*Collected data:*
|---|
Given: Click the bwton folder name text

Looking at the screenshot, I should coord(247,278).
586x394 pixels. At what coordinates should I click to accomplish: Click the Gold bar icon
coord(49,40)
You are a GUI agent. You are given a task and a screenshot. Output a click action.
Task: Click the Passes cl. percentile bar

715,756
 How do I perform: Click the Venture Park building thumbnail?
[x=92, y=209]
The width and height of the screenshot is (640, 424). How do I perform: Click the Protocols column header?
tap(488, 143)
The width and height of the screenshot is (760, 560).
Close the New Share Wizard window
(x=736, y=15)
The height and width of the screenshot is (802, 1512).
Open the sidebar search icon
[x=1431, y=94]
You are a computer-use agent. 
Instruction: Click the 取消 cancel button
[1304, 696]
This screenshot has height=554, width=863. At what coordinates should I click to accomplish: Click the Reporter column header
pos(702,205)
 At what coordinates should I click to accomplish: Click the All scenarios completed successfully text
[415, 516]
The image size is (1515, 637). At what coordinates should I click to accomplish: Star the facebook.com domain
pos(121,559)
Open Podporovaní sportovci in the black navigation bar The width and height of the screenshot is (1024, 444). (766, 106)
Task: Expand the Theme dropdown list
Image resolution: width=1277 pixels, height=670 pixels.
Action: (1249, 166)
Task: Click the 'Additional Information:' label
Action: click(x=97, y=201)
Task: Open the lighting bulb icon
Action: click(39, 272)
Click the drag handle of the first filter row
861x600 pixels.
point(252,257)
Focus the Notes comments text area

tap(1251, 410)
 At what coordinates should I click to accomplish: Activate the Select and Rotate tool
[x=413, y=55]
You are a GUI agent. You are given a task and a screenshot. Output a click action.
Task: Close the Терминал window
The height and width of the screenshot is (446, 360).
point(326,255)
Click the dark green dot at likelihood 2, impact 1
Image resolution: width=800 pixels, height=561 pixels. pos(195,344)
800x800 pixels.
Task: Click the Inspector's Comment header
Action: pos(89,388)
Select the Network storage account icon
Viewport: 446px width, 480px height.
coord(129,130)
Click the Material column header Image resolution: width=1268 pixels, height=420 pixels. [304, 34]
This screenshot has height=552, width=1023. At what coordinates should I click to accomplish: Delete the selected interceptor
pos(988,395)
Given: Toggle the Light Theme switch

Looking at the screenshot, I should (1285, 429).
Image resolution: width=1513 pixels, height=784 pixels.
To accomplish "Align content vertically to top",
|---|
*Prompt:*
Each entry above is to be transcribed word for word.

*Solution to this exercise:*
Given: Click the bwton folder name text

Looking at the screenshot, I should coord(247,278).
586x394 pixels. At what coordinates should I click to accomplish: Click the Gold bar icon
coord(49,40)
You are a GUI agent. You are given a task and a screenshot. Output a click action.
Task: Click the Passes cl. percentile bar

715,756
 How do I perform: Click the Venture Park building thumbnail?
[x=92, y=209]
The width and height of the screenshot is (640, 424). How do I perform: Click the Protocols column header?
tap(488, 143)
The width and height of the screenshot is (760, 560).
Close the New Share Wizard window
(x=736, y=15)
The height and width of the screenshot is (802, 1512).
Open the sidebar search icon
[x=1431, y=94]
You are a computer-use agent. 
Instruction: Click the 取消 cancel button
[1304, 696]
This screenshot has height=554, width=863. At what coordinates should I click to accomplish: Click the Reporter column header
pos(702,205)
 At what coordinates should I click to accomplish: Click the All scenarios completed successfully text
[415, 516]
The image size is (1515, 637). At what coordinates should I click to accomplish: Star the facebook.com domain
pos(121,559)
Open Podporovaní sportovci in the black navigation bar The width and height of the screenshot is (1024, 444). (766, 106)
Task: Expand the Theme dropdown list
Image resolution: width=1277 pixels, height=670 pixels.
Action: (1249, 166)
Task: Click the 'Additional Information:' label
Action: click(x=97, y=201)
Task: Open the lighting bulb icon
Action: click(39, 272)
Click the drag handle of the first filter row
861x600 pixels.
point(252,257)
Focus the Notes comments text area

tap(1251, 410)
 At what coordinates should I click to accomplish: Activate the Select and Rotate tool
[x=413, y=55]
You are a GUI agent. You are given a task and a screenshot. Output a click action.
Task: Close the Терминал window
The height and width of the screenshot is (446, 360).
point(326,255)
Click the dark green dot at likelihood 2, impact 1
Image resolution: width=800 pixels, height=561 pixels. pos(195,344)
800x800 pixels.
Task: Click the Inspector's Comment header
Action: pos(89,388)
Select the Network storage account icon
Viewport: 446px width, 480px height.
coord(129,130)
Click the Material column header Image resolution: width=1268 pixels, height=420 pixels. [304, 34]
This screenshot has height=552, width=1023. At what coordinates should I click to accomplish: Delete the selected interceptor
pos(988,395)
Given: Toggle the Light Theme switch

Looking at the screenshot, I should (1285, 429).
Image resolution: width=1513 pixels, height=784 pixels.
To accomplish "Align content vertically to top",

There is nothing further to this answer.